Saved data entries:

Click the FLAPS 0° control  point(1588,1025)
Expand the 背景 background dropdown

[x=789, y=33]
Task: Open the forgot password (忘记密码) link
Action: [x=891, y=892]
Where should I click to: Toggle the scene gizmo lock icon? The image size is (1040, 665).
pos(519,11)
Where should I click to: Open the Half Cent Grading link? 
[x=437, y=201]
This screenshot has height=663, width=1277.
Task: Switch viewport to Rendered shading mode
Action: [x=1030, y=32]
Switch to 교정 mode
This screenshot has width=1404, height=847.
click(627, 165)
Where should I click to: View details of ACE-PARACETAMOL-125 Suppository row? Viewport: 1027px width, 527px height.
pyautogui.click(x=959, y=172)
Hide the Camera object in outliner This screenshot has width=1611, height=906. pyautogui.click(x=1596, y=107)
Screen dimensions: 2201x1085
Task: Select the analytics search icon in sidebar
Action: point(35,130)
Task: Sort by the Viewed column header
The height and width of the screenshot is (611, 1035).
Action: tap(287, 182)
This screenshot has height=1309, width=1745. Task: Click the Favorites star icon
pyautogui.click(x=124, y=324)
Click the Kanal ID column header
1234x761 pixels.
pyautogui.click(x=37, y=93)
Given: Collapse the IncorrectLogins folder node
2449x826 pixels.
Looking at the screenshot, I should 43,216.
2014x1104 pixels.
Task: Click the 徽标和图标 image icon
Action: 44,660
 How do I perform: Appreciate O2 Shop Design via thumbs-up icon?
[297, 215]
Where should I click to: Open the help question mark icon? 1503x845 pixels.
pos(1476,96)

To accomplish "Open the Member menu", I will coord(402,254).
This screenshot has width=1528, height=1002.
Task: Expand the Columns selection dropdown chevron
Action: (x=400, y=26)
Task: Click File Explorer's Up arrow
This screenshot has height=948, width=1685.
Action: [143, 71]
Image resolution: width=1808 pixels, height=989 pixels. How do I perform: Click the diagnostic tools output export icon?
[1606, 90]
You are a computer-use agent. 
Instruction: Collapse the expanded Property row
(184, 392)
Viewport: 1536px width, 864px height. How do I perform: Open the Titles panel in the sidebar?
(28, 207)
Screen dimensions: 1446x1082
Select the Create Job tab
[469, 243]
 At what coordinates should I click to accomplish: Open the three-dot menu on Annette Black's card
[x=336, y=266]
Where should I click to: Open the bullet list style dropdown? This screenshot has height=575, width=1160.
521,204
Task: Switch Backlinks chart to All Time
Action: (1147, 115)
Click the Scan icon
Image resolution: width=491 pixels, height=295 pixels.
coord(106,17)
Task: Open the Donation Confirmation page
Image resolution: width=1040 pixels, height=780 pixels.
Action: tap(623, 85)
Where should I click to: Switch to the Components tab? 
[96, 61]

> [Work to complete]
With the line containing "Select the Create Job tab" as the first and the last line above as the final one, copy those lines exactly and no others.

> [Response to this task]
Select the Create Job tab
[469, 243]
 At what coordinates should I click to accomplish: Open the three-dot menu on Annette Black's card
[x=336, y=266]
Where should I click to: Open the bullet list style dropdown? This screenshot has height=575, width=1160.
521,204
Task: Switch Backlinks chart to All Time
Action: (1147, 115)
Click the Scan icon
Image resolution: width=491 pixels, height=295 pixels.
coord(106,17)
Task: Open the Donation Confirmation page
Image resolution: width=1040 pixels, height=780 pixels.
Action: tap(623, 85)
Where should I click to: Switch to the Components tab? 
[96, 61]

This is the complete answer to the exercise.